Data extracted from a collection
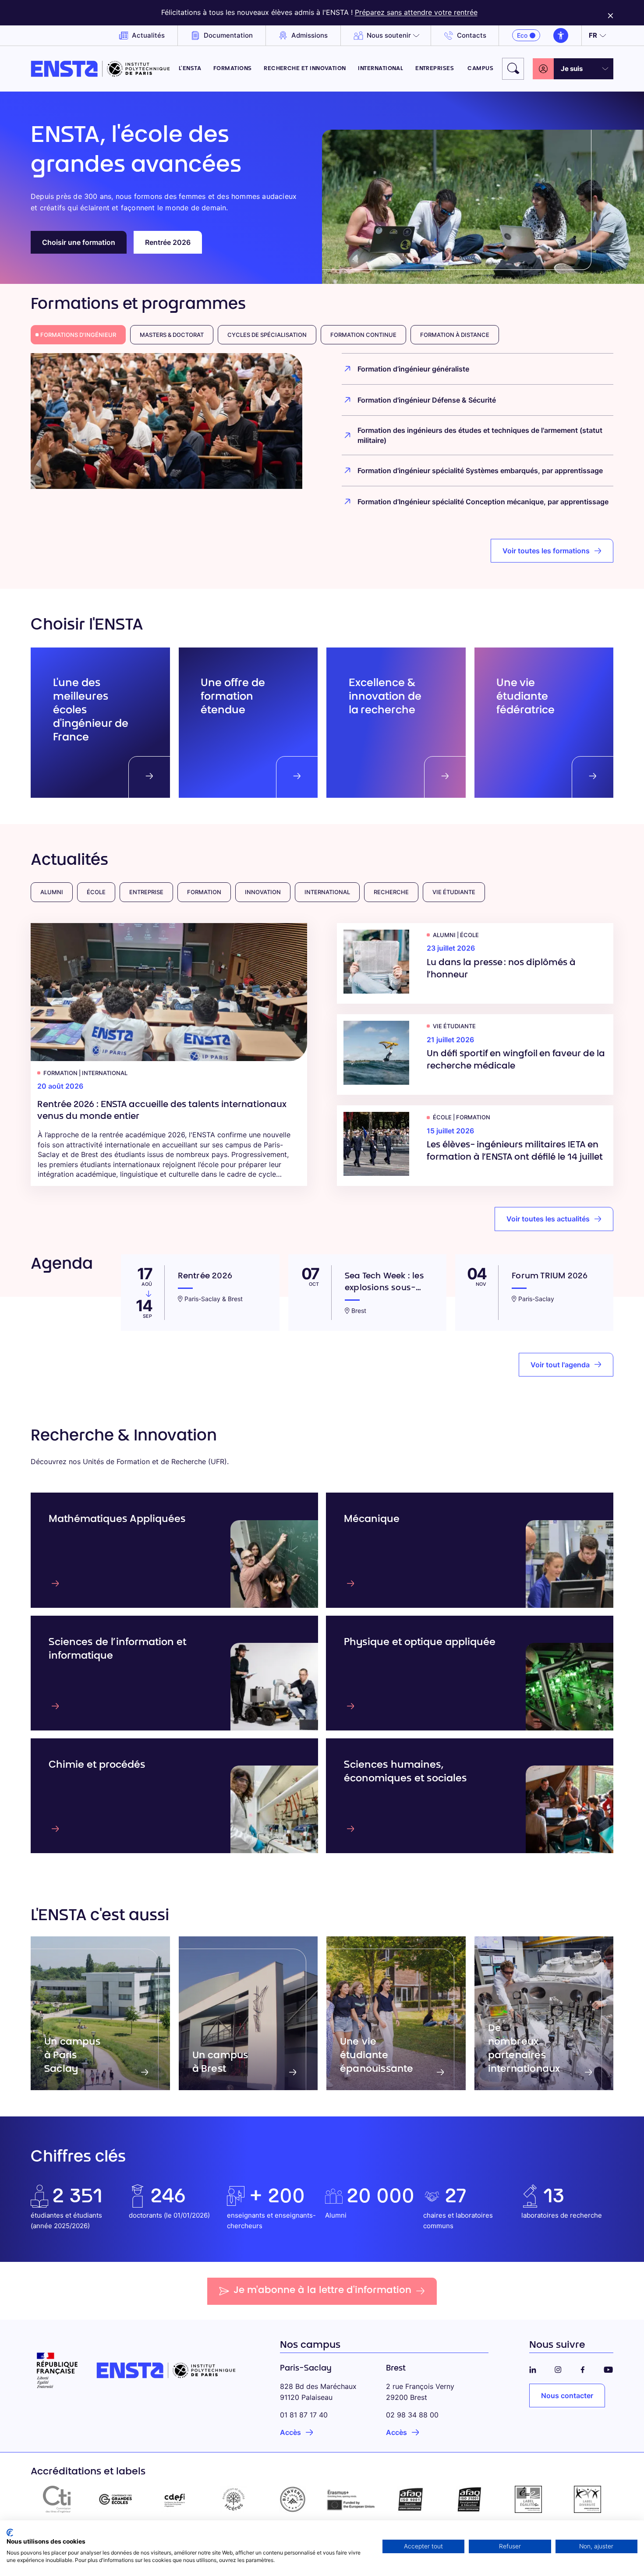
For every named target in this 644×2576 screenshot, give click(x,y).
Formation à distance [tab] (454, 334)
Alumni (51, 891)
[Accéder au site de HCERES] (234, 2499)
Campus (480, 68)
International (380, 68)
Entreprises (435, 68)
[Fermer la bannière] (610, 12)
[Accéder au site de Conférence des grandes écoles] (116, 2499)
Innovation (263, 891)
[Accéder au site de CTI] (57, 2499)
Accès (290, 2432)
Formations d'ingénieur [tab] (78, 334)
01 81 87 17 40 (304, 2414)
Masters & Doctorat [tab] (172, 334)
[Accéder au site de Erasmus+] (352, 2499)
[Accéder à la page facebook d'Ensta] (582, 2368)
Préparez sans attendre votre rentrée (416, 12)
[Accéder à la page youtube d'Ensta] (608, 2368)
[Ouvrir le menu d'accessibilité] (560, 35)
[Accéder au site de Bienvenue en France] (292, 2499)
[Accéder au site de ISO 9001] (411, 2499)
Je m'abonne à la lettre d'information (322, 2291)
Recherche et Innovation (305, 68)
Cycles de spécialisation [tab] (267, 334)
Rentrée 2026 (168, 242)
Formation (204, 891)
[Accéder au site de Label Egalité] (528, 2499)
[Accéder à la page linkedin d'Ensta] (532, 2368)
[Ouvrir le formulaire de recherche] (513, 69)
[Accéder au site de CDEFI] (175, 2499)
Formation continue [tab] (363, 334)
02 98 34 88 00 (412, 2414)
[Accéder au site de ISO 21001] (469, 2499)
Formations (232, 68)
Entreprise (146, 891)
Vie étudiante (453, 891)
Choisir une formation (78, 242)
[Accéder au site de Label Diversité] (587, 2499)
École (96, 891)
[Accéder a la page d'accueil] (100, 68)
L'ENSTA (190, 68)
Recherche (391, 891)
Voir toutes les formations (546, 550)
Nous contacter (567, 2395)
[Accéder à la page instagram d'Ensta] (558, 2368)
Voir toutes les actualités (548, 1218)
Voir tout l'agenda (560, 1364)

Problem details.
Copy out the lines beginning at the one that contains "[Ouvrir le menu d'accessibilité] (560, 35)". Stop at the final line of the data, and include it.

Solved problem.
[Ouvrir le menu d'accessibilité] (560, 35)
[Accéder au site de Bienvenue en France] (292, 2499)
[Accéder au site de ISO 9001] (411, 2499)
Je m'abonne à la lettre d'information (322, 2291)
Recherche et Innovation (305, 68)
Cycles de spécialisation [tab] (267, 334)
Rentrée 2026 (168, 242)
Formation (204, 891)
[Accéder au site de Label Egalité] (528, 2499)
[Accéder à la page linkedin d'Ensta] (532, 2368)
[Ouvrir le formulaire de recherche] (513, 69)
[Accéder au site de CDEFI] (175, 2499)
Formation continue [tab] (363, 334)
02 98 34 88 00 (412, 2414)
[Accéder au site de ISO 21001] (469, 2499)
Formations (232, 68)
Entreprise (146, 891)
Vie étudiante (453, 891)
Choisir une formation (78, 242)
[Accéder au site de Label Diversité] (587, 2499)
École (96, 891)
[Accéder a la page d'accueil] (100, 68)
L'ENSTA (190, 68)
Recherche (391, 891)
Voir toutes les formations (546, 550)
Nous contacter (567, 2395)
[Accéder à la page instagram d'Ensta] (558, 2368)
Voir toutes les actualités (548, 1218)
Voir tout l'agenda (560, 1364)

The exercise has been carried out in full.